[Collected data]

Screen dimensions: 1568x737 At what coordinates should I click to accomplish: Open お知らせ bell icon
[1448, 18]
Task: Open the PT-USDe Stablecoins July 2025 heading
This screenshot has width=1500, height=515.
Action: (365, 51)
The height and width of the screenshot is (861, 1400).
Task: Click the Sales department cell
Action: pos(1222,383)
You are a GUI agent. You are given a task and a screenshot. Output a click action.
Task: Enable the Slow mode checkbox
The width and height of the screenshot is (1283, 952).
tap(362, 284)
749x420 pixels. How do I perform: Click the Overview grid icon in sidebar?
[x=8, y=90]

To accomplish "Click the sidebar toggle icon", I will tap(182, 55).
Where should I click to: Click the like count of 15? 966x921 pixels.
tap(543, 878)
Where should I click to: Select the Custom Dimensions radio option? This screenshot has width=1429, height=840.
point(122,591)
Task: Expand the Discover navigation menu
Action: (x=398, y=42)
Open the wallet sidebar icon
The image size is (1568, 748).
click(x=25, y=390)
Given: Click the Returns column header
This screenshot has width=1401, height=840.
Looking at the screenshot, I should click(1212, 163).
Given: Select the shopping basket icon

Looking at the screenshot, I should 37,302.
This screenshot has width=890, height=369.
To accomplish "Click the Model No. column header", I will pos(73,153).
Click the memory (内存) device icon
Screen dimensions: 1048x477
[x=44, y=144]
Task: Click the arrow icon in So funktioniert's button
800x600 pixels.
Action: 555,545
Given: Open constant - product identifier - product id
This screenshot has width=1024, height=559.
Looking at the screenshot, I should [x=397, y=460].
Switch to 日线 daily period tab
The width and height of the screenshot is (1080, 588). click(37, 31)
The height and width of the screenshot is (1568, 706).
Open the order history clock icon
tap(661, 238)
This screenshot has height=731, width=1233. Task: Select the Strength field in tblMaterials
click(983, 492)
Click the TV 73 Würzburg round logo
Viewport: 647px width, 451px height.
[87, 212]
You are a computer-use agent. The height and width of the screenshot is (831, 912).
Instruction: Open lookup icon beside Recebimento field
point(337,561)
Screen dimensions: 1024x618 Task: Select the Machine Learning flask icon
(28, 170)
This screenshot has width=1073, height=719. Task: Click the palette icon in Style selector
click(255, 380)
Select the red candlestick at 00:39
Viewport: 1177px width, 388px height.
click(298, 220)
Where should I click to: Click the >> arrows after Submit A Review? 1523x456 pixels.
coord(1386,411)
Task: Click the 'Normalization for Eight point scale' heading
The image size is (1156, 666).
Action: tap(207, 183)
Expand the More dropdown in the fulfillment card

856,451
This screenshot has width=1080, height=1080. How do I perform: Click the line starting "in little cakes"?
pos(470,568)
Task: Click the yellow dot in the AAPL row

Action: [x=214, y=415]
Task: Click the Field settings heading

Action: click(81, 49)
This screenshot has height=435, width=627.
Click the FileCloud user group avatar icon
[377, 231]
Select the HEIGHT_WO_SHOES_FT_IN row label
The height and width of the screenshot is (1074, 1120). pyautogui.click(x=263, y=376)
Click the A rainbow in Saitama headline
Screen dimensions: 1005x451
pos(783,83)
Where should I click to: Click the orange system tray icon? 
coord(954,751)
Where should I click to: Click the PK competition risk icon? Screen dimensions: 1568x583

EXERCISE REQUIREMENTS
Print all of the data exactly as it was given.

ANSWER SECTION
Screen dimensions: 1568x737 At what coordinates should I click to accomplish: Open お知らせ bell icon
[1448, 18]
Task: Open the PT-USDe Stablecoins July 2025 heading
This screenshot has width=1500, height=515.
Action: (365, 51)
The height and width of the screenshot is (861, 1400).
Task: Click the Sales department cell
Action: pos(1222,383)
You are a GUI agent. You are given a task and a screenshot. Output a click action.
Task: Enable the Slow mode checkbox
The width and height of the screenshot is (1283, 952).
tap(362, 284)
749x420 pixels. How do I perform: Click the Overview grid icon in sidebar?
[x=8, y=90]

To accomplish "Click the sidebar toggle icon", I will tap(182, 55).
Where should I click to: Click the like count of 15? 966x921 pixels.
tap(543, 878)
Where should I click to: Select the Custom Dimensions radio option? This screenshot has width=1429, height=840.
point(122,591)
Task: Expand the Discover navigation menu
Action: (x=398, y=42)
Open the wallet sidebar icon
The image size is (1568, 748).
click(x=25, y=390)
Given: Click the Returns column header
This screenshot has width=1401, height=840.
Looking at the screenshot, I should click(1212, 163).
Given: Select the shopping basket icon

Looking at the screenshot, I should 37,302.
This screenshot has width=890, height=369.
To accomplish "Click the Model No. column header", I will pos(73,153).
Click the memory (内存) device icon
Screen dimensions: 1048x477
[x=44, y=144]
Task: Click the arrow icon in So funktioniert's button
800x600 pixels.
Action: 555,545
Given: Open constant - product identifier - product id
This screenshot has width=1024, height=559.
Looking at the screenshot, I should [x=397, y=460].
Switch to 日线 daily period tab
The width and height of the screenshot is (1080, 588). click(37, 31)
The height and width of the screenshot is (1568, 706).
Open the order history clock icon
tap(661, 238)
This screenshot has height=731, width=1233. Task: Select the Strength field in tblMaterials
click(983, 492)
Click the TV 73 Würzburg round logo
Viewport: 647px width, 451px height.
[87, 212]
You are a computer-use agent. The height and width of the screenshot is (831, 912).
Instruction: Open lookup icon beside Recebimento field
point(337,561)
Screen dimensions: 1024x618 Task: Select the Machine Learning flask icon
(28, 170)
This screenshot has width=1073, height=719. Task: Click the palette icon in Style selector
click(255, 380)
Select the red candlestick at 00:39
Viewport: 1177px width, 388px height.
click(298, 220)
Where should I click to: Click the >> arrows after Submit A Review? 1523x456 pixels.
coord(1386,411)
Task: Click the 'Normalization for Eight point scale' heading
The image size is (1156, 666).
Action: tap(207, 183)
Expand the More dropdown in the fulfillment card

856,451
This screenshot has width=1080, height=1080. How do I perform: Click the line starting "in little cakes"?
pos(470,568)
Task: Click the yellow dot in the AAPL row

Action: [x=214, y=415]
Task: Click the Field settings heading

Action: click(81, 49)
This screenshot has height=435, width=627.
Click the FileCloud user group avatar icon
[377, 231]
Select the HEIGHT_WO_SHOES_FT_IN row label
The height and width of the screenshot is (1074, 1120). pyautogui.click(x=263, y=376)
Click the A rainbow in Saitama headline
Screen dimensions: 1005x451
pos(783,83)
Where should I click to: Click the orange system tray icon? 
coord(954,751)
Where should I click to: Click the PK competition risk icon? Screen dimensions: 1568x583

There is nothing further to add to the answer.